▶ **MATERIAL FOR THIS EXERCISE**
========================================================================

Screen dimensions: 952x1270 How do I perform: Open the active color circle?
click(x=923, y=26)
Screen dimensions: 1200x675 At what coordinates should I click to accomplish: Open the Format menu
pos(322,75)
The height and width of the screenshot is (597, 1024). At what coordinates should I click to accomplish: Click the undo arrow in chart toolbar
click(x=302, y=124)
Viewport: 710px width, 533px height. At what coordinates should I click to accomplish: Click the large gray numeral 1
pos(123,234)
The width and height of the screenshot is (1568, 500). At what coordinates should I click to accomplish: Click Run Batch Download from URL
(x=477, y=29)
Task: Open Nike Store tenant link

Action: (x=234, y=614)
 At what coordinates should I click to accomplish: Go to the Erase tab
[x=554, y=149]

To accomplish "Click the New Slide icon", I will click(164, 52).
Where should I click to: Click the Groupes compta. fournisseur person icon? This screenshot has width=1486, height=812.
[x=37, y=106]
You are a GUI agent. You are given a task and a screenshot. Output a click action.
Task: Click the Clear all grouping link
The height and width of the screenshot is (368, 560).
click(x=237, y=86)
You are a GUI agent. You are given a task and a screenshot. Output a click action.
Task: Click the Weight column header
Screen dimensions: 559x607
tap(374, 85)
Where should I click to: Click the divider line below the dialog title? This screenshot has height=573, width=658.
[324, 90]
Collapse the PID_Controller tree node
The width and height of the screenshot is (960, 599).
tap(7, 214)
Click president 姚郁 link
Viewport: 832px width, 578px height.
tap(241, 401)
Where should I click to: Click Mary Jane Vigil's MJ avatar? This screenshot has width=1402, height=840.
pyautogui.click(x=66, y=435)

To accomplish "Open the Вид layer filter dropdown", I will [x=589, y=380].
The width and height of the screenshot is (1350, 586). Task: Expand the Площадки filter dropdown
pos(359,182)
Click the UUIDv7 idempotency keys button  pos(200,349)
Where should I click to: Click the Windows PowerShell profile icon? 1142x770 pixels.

========================================================================

▶ **WORK ITEM**
All lines from the one containing "At what coordinates should I click to accomplish: Go" to the end of the data above are to be set down exactly; no others belong in the answer.

▶ **RESULT OF THE EXERCISE**
 At what coordinates should I click to accomplish: Go to the Erase tab
[x=554, y=149]

To accomplish "Click the New Slide icon", I will click(164, 52).
Where should I click to: Click the Groupes compta. fournisseur person icon? This screenshot has width=1486, height=812.
[x=37, y=106]
You are a GUI agent. You are given a task and a screenshot. Output a click action.
Task: Click the Clear all grouping link
The height and width of the screenshot is (368, 560).
click(x=237, y=86)
You are a GUI agent. You are given a task and a screenshot. Output a click action.
Task: Click the Weight column header
Screen dimensions: 559x607
tap(374, 85)
Where should I click to: Click the divider line below the dialog title? This screenshot has height=573, width=658.
[324, 90]
Collapse the PID_Controller tree node
The width and height of the screenshot is (960, 599).
tap(7, 214)
Click president 姚郁 link
Viewport: 832px width, 578px height.
tap(241, 401)
Where should I click to: Click Mary Jane Vigil's MJ avatar? This screenshot has width=1402, height=840.
pyautogui.click(x=66, y=435)

To accomplish "Open the Вид layer filter dropdown", I will [x=589, y=380].
The width and height of the screenshot is (1350, 586). Task: Expand the Площадки filter dropdown
pos(359,182)
Click the UUIDv7 idempotency keys button  pos(200,349)
Where should I click to: Click the Windows PowerShell profile icon? 1142x770 pixels.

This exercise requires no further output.